Having a mixed SSL settings in the same replica set is possible (although generally not recommended for a production deployment), however, it is important to understand the security implications of such an environment.
sslMode has four options:
disabled: The server does not use TLS/SSL.
allowSSL: Connections between servers do not use TLS/SSL. For incoming connections, the server accepts both TLS/SSL and non-TLS/non-SSL.
preferSSL: Connections between servers use TLS/SSL. For incoming connections, the server accepts both TLS/SSL and non-TLS/non-SSL.
requireSSL: The server uses and accepts only TLS/SSL encrypted connections.
To sync data between on-premise to AWS using SSL, all your severs (on-premise and AWS) should have SSL set to preferSSL or requireSSL. In both cases, communications between nodes in the replica set will be encrypted using SSL. However, preferSSL accepts connection in non-SSL where requireSSL doesn’t.
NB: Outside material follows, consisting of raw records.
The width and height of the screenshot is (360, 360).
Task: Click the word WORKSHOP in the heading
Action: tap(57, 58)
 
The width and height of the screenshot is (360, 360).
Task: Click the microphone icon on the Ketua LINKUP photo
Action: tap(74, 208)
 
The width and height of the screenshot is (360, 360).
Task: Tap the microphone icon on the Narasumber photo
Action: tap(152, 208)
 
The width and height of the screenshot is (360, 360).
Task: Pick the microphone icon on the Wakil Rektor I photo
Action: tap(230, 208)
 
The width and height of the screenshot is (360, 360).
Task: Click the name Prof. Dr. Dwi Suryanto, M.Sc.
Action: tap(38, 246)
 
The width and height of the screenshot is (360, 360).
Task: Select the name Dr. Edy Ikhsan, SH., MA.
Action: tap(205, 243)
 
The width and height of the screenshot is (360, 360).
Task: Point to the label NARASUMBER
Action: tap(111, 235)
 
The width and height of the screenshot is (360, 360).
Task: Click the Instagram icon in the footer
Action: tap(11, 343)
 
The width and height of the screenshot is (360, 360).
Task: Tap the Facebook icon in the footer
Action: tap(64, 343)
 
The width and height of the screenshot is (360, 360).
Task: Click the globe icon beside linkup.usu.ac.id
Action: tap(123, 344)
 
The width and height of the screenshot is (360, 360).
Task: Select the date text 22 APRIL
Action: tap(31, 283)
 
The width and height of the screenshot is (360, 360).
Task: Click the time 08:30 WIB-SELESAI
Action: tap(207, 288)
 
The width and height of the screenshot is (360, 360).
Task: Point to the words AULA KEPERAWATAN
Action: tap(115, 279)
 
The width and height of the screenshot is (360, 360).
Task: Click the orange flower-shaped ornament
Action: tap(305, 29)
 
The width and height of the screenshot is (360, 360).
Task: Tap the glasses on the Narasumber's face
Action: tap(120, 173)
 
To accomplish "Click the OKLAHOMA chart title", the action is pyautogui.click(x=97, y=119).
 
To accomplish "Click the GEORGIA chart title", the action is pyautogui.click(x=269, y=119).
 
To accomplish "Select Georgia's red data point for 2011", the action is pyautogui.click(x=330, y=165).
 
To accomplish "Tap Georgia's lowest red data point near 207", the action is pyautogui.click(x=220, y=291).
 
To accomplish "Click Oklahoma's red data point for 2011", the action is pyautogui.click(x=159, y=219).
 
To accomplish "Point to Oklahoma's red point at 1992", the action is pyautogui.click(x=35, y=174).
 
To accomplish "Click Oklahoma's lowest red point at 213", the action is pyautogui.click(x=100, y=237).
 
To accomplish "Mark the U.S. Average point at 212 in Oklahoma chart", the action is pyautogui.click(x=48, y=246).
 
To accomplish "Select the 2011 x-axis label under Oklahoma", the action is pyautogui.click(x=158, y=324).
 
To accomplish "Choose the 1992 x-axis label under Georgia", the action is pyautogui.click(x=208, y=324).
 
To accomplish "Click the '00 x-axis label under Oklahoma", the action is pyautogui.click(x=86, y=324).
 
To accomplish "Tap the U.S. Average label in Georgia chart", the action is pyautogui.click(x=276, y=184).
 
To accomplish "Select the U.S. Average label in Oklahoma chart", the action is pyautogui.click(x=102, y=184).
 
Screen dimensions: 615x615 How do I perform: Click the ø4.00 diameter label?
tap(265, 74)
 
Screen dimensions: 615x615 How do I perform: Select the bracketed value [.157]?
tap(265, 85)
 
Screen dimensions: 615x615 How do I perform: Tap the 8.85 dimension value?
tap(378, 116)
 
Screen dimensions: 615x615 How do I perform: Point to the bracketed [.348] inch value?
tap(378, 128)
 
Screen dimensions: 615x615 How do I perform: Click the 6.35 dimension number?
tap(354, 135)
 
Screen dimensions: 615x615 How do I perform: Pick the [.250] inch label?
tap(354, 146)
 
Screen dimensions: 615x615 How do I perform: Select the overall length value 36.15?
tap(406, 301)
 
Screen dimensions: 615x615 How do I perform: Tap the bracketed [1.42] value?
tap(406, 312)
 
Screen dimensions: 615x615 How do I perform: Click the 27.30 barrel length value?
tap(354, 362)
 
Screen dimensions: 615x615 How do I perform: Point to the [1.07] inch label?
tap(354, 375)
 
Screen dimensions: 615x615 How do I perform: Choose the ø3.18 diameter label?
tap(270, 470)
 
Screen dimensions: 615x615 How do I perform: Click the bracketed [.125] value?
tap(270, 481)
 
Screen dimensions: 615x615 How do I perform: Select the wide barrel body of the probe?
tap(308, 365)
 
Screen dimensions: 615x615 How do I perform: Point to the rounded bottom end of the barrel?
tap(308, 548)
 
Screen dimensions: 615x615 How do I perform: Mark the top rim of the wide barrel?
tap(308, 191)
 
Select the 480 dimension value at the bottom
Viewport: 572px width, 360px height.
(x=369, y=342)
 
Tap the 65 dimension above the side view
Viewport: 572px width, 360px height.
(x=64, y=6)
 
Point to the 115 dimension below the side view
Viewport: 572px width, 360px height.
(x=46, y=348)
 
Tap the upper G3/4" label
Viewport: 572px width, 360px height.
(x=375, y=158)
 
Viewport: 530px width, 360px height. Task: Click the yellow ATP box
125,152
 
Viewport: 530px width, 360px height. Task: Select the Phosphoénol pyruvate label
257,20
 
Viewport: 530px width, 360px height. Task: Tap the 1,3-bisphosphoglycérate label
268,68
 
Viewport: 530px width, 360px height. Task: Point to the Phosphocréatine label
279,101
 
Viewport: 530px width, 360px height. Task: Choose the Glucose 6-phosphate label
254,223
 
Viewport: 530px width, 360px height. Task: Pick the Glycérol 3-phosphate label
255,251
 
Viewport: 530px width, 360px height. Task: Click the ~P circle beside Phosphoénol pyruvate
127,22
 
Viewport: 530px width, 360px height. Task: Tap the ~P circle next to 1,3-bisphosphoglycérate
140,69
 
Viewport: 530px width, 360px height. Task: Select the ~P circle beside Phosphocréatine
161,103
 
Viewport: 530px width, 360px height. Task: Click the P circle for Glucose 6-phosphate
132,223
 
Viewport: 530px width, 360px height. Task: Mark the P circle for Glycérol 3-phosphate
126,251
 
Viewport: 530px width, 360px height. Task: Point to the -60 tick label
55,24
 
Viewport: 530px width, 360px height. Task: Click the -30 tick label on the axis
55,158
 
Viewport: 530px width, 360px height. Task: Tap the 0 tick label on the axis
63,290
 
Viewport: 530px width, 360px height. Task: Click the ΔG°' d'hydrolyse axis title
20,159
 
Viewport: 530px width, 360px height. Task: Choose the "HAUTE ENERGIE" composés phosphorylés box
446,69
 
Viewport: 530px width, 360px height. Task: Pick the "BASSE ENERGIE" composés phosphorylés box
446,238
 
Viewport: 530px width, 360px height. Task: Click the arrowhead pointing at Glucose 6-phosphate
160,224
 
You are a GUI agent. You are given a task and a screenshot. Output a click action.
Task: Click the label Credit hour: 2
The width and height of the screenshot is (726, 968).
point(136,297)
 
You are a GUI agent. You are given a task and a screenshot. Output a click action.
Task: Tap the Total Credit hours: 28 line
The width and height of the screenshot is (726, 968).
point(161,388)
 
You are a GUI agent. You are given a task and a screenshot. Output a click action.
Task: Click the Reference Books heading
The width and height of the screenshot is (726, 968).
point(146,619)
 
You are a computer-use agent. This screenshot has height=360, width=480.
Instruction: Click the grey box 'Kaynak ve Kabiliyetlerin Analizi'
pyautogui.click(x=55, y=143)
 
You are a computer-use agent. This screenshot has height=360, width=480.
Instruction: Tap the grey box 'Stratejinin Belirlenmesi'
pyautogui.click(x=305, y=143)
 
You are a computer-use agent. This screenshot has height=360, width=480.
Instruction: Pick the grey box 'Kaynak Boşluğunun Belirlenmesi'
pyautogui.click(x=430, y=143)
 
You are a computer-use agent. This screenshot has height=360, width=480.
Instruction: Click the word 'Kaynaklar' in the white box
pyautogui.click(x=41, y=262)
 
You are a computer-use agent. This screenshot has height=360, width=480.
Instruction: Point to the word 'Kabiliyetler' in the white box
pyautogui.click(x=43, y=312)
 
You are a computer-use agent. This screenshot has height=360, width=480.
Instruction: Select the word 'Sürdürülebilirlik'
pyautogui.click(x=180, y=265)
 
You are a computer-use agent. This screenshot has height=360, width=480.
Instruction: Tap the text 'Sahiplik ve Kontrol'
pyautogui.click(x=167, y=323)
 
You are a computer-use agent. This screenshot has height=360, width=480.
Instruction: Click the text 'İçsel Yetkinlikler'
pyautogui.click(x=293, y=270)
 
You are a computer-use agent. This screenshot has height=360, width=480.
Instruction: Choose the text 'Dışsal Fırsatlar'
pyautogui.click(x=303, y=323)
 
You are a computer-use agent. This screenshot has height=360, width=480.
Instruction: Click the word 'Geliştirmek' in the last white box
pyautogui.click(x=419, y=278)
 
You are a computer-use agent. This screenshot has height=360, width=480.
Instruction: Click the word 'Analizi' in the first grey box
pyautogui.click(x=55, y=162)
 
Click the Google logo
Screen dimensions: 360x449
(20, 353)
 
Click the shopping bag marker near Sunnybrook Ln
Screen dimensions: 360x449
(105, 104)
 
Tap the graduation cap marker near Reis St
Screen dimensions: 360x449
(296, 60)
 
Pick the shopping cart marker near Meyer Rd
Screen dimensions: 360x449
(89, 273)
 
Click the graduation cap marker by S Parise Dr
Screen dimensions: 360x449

So the choice between the two depends on what level of security you would like to have for the client connections.
You could also mix preferSSL and requireSSL, the main difference being whether clients connecting to them requires SSL or not:
Nodes which have preferSSL can accept non-SSL connections.
Nodes which have requireSSL cannot accept non-SSL connections.
Regarding the upgrade path, to avoid any downtime, you could start by changing all servers to allowSSL, where the node would accept incoming connections, but communications between nodes in the replica set will not be encrypted using SSL. Once all your replica set to allowSSL you could start changing them one by one to be requireSSL and later on (if you choose) to requireSSL. This would ensure that at every stage your nodes can still communicate with each other. You can find details about how to upgrade to SSL in the Upgrade a Cluster to Use TLS/SSL page
As with any major changes to a deployment, please ensure that all data are backed up and all procedures thoroughly tested.